== Exercise input
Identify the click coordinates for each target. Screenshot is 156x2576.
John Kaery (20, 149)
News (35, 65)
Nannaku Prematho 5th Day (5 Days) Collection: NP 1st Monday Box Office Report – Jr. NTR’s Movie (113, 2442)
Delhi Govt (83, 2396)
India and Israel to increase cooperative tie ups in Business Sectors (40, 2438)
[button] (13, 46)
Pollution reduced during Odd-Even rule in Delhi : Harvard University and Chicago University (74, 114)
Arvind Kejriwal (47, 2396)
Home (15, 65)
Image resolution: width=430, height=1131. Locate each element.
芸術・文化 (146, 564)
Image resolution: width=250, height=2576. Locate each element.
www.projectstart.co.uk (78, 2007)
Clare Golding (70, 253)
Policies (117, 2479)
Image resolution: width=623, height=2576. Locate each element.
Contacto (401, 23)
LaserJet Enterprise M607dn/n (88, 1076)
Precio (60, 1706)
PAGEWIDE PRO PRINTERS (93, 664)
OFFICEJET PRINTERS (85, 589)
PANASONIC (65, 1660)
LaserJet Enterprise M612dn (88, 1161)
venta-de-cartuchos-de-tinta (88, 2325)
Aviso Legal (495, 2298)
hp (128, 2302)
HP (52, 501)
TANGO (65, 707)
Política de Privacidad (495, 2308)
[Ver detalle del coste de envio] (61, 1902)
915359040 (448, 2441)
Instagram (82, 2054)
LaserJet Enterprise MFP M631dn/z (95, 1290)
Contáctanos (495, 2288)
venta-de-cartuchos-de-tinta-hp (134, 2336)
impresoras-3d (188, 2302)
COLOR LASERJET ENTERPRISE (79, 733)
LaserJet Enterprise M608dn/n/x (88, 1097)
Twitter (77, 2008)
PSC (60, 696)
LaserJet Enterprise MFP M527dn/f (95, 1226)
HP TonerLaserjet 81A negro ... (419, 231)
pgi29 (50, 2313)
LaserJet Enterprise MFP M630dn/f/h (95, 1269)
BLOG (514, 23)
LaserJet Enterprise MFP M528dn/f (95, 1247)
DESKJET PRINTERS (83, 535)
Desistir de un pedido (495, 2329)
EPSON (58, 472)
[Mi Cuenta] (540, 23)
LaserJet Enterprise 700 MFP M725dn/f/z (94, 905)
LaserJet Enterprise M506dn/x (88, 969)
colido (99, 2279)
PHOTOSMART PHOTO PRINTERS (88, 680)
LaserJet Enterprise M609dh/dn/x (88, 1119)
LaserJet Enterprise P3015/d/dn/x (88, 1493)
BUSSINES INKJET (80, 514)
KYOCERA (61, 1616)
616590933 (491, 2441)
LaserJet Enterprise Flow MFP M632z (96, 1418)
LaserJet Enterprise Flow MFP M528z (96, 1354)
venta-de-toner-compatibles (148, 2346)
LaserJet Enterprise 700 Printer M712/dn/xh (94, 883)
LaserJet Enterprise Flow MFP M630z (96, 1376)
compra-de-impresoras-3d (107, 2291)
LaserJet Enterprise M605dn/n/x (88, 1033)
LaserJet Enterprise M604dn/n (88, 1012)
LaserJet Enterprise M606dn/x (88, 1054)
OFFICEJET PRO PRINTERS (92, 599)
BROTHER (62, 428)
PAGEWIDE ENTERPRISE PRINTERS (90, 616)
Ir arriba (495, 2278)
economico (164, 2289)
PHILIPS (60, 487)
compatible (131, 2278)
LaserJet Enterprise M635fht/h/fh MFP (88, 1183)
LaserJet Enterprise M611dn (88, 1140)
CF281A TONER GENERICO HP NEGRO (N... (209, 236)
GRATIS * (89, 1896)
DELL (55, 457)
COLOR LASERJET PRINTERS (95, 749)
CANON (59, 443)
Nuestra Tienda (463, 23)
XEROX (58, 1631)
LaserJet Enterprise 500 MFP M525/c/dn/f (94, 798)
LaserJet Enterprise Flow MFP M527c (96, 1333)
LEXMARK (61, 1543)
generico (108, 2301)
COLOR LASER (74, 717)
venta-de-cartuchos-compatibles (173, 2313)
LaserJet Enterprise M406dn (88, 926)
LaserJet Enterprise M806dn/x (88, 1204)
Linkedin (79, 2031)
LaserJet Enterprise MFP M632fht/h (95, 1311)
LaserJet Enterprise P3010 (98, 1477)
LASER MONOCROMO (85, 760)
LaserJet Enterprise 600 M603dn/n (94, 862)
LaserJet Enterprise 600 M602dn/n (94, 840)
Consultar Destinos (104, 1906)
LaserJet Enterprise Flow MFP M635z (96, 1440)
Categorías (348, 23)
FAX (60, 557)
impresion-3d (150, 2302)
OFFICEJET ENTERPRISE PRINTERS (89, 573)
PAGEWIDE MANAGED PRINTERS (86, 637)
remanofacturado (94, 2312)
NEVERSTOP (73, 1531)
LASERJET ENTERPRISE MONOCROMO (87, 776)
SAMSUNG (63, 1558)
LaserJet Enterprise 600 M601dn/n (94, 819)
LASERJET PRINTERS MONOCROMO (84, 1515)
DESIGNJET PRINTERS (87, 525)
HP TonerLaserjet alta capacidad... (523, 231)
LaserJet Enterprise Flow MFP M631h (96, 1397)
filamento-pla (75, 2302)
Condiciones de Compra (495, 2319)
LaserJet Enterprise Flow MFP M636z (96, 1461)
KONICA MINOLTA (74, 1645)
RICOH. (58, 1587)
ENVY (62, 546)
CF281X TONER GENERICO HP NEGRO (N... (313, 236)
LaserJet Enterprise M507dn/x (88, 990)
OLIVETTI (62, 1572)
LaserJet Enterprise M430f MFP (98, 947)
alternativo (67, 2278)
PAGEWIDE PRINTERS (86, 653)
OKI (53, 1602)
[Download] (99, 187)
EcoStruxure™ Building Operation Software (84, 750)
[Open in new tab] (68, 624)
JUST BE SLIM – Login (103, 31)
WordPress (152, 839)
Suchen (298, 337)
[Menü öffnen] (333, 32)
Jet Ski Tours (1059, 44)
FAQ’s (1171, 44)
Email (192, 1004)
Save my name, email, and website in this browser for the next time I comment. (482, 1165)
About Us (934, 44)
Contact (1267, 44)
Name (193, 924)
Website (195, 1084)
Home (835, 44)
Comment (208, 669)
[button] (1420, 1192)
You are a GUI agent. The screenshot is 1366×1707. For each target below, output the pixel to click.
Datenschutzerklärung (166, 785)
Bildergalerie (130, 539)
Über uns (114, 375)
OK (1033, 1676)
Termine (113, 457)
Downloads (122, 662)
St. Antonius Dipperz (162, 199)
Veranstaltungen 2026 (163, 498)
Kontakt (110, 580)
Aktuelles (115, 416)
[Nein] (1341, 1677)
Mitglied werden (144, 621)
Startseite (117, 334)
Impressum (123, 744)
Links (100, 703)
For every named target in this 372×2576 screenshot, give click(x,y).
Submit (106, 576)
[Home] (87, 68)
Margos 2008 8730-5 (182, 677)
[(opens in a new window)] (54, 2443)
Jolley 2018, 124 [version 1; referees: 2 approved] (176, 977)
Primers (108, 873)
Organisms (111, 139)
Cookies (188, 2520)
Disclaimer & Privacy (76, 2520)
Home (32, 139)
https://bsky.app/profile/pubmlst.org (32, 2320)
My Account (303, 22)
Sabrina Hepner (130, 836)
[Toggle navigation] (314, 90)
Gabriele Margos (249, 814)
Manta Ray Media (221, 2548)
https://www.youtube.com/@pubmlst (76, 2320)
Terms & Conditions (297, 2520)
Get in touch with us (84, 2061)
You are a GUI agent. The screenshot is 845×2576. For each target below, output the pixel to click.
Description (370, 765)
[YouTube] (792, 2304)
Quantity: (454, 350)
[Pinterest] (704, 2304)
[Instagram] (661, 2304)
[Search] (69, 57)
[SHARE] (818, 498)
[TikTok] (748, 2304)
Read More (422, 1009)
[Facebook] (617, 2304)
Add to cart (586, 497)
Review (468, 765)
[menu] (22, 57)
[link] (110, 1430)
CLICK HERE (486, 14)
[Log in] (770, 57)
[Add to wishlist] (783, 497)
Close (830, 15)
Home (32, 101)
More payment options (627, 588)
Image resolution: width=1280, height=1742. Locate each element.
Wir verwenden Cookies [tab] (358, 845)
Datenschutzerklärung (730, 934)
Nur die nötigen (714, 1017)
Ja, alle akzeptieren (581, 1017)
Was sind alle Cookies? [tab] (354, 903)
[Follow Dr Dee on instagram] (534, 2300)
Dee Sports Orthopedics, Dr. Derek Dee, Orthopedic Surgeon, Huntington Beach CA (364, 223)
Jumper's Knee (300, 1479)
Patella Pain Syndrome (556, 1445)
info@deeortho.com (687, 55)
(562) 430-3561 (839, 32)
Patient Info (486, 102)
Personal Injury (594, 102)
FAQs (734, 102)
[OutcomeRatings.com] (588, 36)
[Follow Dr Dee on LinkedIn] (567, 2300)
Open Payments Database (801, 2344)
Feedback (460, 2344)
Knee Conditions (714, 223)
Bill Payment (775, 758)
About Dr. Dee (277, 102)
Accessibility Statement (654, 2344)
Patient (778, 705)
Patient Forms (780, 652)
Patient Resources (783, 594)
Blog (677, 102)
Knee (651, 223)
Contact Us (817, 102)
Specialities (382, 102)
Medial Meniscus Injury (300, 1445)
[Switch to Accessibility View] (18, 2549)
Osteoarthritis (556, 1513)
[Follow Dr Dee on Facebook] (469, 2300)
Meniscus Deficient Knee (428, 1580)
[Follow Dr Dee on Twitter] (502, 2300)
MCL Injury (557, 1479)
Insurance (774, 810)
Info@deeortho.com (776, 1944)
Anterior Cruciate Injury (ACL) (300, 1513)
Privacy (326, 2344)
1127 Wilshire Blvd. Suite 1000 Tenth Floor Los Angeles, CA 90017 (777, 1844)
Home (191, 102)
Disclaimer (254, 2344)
====
Work request
Write out exactly the lines above between the line with "[Nein] (1341, 1677)" and the line with "Blog (677, 102)", inclusive, and nothing beyond them.

Solution to this task
[Nein] (1341, 1677)
Mitglied werden (144, 621)
Startseite (117, 334)
Impressum (123, 744)
Links (100, 703)
For every named target in this 372×2576 screenshot, give click(x,y).
Submit (106, 576)
[Home] (87, 68)
Margos 2008 8730-5 (182, 677)
[(opens in a new window)] (54, 2443)
Jolley 2018, 124 [version 1; referees: 2 approved] (176, 977)
Primers (108, 873)
Organisms (111, 139)
Cookies (188, 2520)
Disclaimer & Privacy (76, 2520)
Home (32, 139)
https://bsky.app/profile/pubmlst.org (32, 2320)
My Account (303, 22)
Sabrina Hepner (130, 836)
[Toggle navigation] (314, 90)
Gabriele Margos (249, 814)
Manta Ray Media (221, 2548)
https://www.youtube.com/@pubmlst (76, 2320)
Terms & Conditions (297, 2520)
Get in touch with us (84, 2061)
You are a GUI agent. The screenshot is 845×2576. For each target below, output the pixel to click.
Description (370, 765)
[YouTube] (792, 2304)
Quantity: (454, 350)
[Pinterest] (704, 2304)
[Instagram] (661, 2304)
[Search] (69, 57)
[SHARE] (818, 498)
[TikTok] (748, 2304)
Read More (422, 1009)
[Facebook] (617, 2304)
Add to cart (586, 497)
Review (468, 765)
[menu] (22, 57)
[link] (110, 1430)
CLICK HERE (486, 14)
[Log in] (770, 57)
[Add to wishlist] (783, 497)
Close (830, 15)
Home (32, 101)
More payment options (627, 588)
Image resolution: width=1280, height=1742. Locate each element.
Wir verwenden Cookies [tab] (358, 845)
Datenschutzerklärung (730, 934)
Nur die nötigen (714, 1017)
Ja, alle akzeptieren (581, 1017)
Was sind alle Cookies? [tab] (354, 903)
[Follow Dr Dee on instagram] (534, 2300)
Dee Sports Orthopedics, Dr. Derek Dee, Orthopedic Surgeon, Huntington Beach CA (364, 223)
Jumper's Knee (300, 1479)
Patella Pain Syndrome (556, 1445)
info@deeortho.com (687, 55)
(562) 430-3561 (839, 32)
Patient Info (486, 102)
Personal Injury (594, 102)
FAQs (734, 102)
[OutcomeRatings.com] (588, 36)
[Follow Dr Dee on LinkedIn] (567, 2300)
Open Payments Database (801, 2344)
Feedback (460, 2344)
Knee Conditions (714, 223)
Bill Payment (775, 758)
About Dr. Dee (277, 102)
Accessibility Statement (654, 2344)
Patient (778, 705)
Patient Forms (780, 652)
Patient Resources (783, 594)
Blog (677, 102)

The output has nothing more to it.